TASK TO COMPLETE: Report how many lines of the records contain the word "Click". Give only the number.
= = = = =
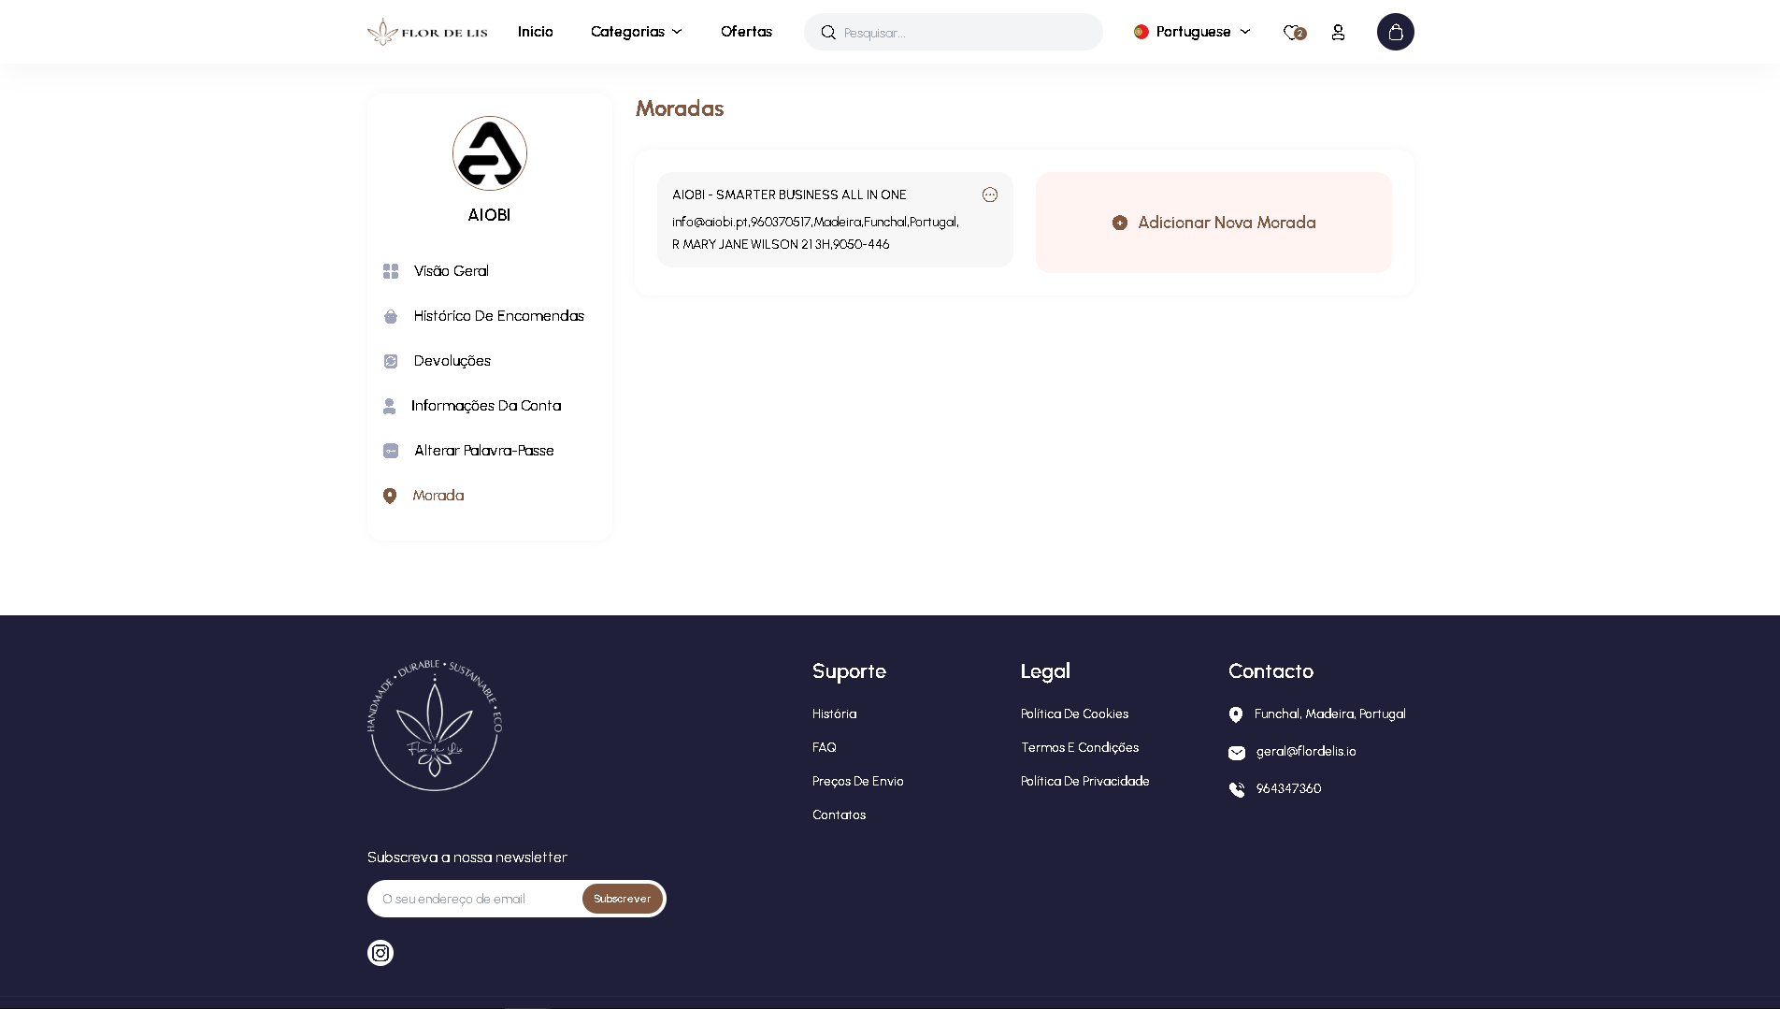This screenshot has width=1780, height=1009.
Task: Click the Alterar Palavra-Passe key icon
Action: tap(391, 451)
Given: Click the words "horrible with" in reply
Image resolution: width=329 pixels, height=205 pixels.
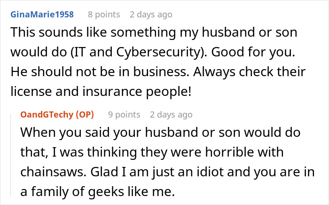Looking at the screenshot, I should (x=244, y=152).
= = = = =
SOLUTION TO THE EXERCISE: 2